Map of logical endpoint names to absolute URLs.

• discovery: Landing page URL.
• wellKnown: Canonical Well-Known URL.
• chat: WebSocket Secure URL for real-time chat.
• tasks: HTTPS URL for asynchronous task submission.
• swarm: HTTPS URL for multi-agent coordination.

capabilities (array, REQUIRED):

Array of capability objects, each describing a skill the Agent offers: id, name, description, input (array of MIME types), output (array of MIME types), interfaces (array of chat/api/webhook), languages (array of BCP 47 tags), and pricing (object with model and optional details).

interfaces (object, OPTIONAL):

Map of interface type to URL.

relationships (array, OPTIONAL):

Known peer Agents. Each entry contains type (peer/child/parent), id (Agent URI), name, optional trust level, and optional since timestamp.

security (object, REQUIRED):

Security configuration. Contains tlsRequired (boolean), minProtocolVersion, authMethods (array, e.g. ["pubkey"]), and optional rateLimit object.

policies (object, OPTIONAL):

Links to privacy policy, terms of service, data retention policy, and third-party data sharing declaration.

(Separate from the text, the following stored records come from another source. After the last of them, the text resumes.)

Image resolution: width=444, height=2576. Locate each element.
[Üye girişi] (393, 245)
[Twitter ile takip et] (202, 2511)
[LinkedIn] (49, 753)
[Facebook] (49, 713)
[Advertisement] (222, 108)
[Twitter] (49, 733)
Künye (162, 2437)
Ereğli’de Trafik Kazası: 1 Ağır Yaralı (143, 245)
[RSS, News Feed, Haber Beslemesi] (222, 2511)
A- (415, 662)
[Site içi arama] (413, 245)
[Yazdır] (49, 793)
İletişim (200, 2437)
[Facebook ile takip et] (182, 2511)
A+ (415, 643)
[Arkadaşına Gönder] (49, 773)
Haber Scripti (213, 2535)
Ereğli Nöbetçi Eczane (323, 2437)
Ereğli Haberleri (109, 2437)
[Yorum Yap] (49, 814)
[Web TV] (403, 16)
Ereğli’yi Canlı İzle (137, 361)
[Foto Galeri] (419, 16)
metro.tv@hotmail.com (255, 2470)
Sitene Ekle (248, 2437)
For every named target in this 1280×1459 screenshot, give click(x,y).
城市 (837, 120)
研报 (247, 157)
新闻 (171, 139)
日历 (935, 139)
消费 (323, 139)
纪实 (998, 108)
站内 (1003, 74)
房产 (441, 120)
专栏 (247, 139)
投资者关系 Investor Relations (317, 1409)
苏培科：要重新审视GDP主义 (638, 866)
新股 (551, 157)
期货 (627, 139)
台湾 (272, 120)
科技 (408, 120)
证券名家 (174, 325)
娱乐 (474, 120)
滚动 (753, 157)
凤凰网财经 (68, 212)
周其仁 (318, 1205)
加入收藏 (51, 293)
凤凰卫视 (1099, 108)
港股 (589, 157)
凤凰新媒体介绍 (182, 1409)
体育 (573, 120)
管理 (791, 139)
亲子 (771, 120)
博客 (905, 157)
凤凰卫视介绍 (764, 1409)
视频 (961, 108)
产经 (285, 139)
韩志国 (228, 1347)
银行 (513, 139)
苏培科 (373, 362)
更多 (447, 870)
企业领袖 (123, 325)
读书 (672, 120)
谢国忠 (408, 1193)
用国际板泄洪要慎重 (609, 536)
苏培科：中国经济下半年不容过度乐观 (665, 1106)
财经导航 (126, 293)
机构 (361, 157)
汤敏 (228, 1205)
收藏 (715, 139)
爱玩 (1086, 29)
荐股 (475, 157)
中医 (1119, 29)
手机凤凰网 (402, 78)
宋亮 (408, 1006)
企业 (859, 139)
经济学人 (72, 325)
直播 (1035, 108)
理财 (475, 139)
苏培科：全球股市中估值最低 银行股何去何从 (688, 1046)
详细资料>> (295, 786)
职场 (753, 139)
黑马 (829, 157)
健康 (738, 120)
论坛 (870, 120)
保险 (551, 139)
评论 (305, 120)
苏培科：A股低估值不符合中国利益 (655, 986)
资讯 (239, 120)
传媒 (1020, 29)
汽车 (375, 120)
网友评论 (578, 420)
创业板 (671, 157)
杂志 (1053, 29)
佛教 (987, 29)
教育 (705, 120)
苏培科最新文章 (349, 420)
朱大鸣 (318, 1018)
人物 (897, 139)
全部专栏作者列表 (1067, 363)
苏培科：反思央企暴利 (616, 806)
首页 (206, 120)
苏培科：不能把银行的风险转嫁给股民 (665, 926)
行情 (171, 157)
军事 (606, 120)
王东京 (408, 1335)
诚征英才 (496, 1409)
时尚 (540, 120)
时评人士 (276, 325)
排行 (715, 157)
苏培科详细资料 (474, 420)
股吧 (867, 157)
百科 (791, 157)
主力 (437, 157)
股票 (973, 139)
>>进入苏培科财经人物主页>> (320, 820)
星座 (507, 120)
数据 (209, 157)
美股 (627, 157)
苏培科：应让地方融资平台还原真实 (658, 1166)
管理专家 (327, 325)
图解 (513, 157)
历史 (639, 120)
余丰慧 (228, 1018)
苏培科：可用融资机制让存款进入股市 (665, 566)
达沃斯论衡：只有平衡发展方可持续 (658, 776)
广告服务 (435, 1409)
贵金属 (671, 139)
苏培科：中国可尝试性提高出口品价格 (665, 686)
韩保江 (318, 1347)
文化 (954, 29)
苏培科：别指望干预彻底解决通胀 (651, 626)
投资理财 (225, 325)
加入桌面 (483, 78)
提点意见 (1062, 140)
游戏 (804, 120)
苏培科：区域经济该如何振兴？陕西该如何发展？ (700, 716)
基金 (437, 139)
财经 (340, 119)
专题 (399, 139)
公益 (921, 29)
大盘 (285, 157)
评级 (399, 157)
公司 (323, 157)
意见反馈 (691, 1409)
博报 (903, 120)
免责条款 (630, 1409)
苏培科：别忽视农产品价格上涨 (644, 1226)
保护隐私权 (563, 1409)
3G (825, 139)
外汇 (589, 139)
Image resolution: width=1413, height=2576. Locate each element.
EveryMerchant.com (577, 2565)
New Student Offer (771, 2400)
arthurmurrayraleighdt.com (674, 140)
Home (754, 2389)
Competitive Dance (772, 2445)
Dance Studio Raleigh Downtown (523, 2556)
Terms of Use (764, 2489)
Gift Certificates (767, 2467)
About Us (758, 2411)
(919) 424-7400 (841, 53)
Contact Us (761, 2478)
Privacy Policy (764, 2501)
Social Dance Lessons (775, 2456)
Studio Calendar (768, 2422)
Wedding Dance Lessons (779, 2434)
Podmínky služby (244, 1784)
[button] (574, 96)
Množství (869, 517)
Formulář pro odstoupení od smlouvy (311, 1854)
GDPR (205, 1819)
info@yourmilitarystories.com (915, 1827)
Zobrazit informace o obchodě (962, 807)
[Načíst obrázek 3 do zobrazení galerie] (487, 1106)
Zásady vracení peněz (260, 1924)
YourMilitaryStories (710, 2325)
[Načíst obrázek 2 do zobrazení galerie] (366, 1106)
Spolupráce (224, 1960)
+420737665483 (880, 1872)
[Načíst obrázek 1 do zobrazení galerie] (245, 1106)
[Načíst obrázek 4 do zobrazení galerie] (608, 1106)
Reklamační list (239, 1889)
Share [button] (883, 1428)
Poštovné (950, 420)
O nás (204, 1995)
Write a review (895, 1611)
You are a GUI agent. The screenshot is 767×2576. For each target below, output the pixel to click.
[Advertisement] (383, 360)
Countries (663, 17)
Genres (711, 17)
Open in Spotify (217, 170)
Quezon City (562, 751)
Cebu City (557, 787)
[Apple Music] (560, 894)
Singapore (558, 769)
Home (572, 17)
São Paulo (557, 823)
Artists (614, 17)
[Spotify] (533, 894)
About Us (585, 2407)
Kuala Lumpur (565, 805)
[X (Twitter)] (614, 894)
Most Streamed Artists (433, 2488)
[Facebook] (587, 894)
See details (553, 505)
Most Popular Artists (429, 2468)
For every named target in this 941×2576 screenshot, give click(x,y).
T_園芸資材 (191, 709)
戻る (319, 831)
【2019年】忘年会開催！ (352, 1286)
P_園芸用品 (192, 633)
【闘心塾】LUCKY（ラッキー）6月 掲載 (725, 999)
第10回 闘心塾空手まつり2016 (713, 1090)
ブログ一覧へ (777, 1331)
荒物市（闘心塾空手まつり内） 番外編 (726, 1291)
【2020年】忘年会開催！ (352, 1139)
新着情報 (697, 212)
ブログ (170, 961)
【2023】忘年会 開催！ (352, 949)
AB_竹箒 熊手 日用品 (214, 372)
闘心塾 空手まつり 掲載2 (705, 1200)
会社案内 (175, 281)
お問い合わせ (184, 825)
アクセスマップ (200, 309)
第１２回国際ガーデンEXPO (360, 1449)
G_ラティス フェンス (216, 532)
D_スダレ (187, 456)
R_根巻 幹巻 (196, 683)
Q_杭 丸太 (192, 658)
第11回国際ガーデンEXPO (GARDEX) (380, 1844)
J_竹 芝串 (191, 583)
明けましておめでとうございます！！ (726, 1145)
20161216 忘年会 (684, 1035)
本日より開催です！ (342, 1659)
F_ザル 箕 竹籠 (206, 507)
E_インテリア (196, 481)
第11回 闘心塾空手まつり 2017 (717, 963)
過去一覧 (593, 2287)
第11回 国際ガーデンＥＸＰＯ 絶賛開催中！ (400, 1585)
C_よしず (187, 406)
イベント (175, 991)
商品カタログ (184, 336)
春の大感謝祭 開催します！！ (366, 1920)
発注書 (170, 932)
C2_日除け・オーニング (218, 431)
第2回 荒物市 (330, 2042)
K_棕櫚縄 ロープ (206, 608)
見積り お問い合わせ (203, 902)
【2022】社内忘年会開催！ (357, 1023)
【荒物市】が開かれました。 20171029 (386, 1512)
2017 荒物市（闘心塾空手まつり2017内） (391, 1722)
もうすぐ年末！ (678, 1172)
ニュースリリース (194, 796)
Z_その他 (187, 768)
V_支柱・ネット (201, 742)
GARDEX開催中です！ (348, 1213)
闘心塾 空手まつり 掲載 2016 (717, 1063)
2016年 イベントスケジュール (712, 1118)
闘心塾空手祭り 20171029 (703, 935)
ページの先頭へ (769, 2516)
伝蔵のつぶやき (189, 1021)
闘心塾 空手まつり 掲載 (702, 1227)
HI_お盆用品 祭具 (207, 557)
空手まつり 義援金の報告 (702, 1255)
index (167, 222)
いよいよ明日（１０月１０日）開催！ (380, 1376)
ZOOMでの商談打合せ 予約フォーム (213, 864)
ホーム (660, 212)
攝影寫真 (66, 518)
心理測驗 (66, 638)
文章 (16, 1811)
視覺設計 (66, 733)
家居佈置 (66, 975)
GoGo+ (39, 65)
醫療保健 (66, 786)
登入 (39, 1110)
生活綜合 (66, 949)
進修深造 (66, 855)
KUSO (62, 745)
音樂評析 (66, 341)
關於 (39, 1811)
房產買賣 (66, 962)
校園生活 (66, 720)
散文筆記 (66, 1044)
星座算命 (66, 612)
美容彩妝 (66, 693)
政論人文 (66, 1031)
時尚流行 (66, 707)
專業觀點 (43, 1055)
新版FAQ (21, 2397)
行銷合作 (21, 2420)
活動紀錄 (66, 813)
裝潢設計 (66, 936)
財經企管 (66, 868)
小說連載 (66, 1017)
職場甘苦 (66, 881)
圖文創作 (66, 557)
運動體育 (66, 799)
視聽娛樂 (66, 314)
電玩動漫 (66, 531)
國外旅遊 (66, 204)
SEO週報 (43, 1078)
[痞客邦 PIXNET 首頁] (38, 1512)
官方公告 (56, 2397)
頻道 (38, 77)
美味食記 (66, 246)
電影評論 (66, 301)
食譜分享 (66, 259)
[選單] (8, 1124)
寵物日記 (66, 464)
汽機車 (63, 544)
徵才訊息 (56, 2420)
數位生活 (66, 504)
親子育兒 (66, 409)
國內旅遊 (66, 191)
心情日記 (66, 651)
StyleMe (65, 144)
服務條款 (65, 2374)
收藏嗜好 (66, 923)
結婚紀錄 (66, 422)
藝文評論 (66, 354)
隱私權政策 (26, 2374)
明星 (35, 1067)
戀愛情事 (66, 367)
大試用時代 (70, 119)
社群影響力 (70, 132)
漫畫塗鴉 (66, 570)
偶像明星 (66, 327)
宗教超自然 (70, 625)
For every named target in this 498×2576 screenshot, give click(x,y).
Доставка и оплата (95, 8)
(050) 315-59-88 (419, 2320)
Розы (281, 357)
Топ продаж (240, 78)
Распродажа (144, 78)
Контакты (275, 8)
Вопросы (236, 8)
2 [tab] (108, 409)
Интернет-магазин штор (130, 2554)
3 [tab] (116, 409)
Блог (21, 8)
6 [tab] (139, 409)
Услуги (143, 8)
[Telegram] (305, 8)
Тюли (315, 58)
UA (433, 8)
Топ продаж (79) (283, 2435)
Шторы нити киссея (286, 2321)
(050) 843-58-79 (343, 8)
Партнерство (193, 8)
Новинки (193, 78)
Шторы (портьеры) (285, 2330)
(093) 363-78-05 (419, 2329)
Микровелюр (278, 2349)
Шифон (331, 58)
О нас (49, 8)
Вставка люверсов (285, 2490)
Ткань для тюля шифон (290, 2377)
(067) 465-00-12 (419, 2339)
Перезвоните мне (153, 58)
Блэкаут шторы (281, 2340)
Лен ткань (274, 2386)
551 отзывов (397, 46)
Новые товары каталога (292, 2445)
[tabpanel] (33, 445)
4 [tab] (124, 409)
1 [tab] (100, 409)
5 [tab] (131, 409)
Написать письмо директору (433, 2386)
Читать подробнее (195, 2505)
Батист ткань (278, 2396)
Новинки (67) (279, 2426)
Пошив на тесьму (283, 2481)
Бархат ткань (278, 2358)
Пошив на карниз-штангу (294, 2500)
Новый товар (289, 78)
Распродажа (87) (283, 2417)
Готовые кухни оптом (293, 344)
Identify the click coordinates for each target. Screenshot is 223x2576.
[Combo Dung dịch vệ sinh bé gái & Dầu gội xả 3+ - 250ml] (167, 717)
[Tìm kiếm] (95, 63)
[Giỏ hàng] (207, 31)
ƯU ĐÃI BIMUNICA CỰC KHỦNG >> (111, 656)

availability (object, REQUIRED):

Current status (online/offline/maintenance), uptime commitment, optional maintenance window.

meta (object, OPTIONAL):

Document metadata: updated timestamp, version, generator string.

5.3.1. Example

{
  "protocol": "ADP/1.0",
  "identity": {
    "id": "agent:alice.agent",
    "domain": "alice.agent",
    "name": "Alice's Agent",
    "owner": "Alice",
    "created": "2026-01-01T00:00:00Z",
    "publicKey": {
      "algorithm": "ed25519",
      "fingerprint": "ed25519:abc123..."
    }
  },
  "endpoints": {
    "discovery": "https://alice.agent/",
    "wellKnown": "https://alice.agent/.well-known/agent.json",
    "chat": "wss://alice.agent/agent/chat",
    "tasks": "https://alice.agent/agent/tasks"
  },
  "capabilities": [
    {
      "id": "chat",
      "name": "Conversation",
      "description": "General-purpose conversational AI",
      "input": ["text", "image"],
      "output": ["text", "html"],
      "interfaces": ["chat", "api"],
      "languages": ["en", "zh"],
      "pricing": { "model": "free" }
    }
  ],
  "security": {
    "tlsRequired": true,
    "minProtocolVersion": "ADP/1.0",
    "authMethods": ["pubkey"],
    "rateLimit": { "requestsPerMinute": 60 }
  },
  "availability": {
    "status": "online"
  }
}

6. Layer 3: Interaction Endpoints

6.1. HTML Landing Page

The domain root (/) SHOULD return an HTML document suitable for browser rendering. The page serves as the human-facing Agent card and MUST embed structured data for machine consumption.

6.1.1. JSON-LD Embedding

The page MUST include a <script type="application/ld+json"> block containing the complete Agent metadata as a JSON-LD document. This allows automated discovery from a single HTTP GET request.

6.1.2. HTML Meta Tags

The page SHOULD include the following <meta> elements in the document <head>:

• <meta name="agent-id" content="agent:{domain}">
• <meta name="agent-protocol" content="ADP/1.0">
• <meta name="agent-fingerprint" content="ed25519:...">

6.2. WebSocket Communication

6.2.1. Endpoint

The Agent's WebSocket endpoint (published in the Well-Known JSON under endpoints.chat) provides a real-time, bidirectional communication channel between Agents.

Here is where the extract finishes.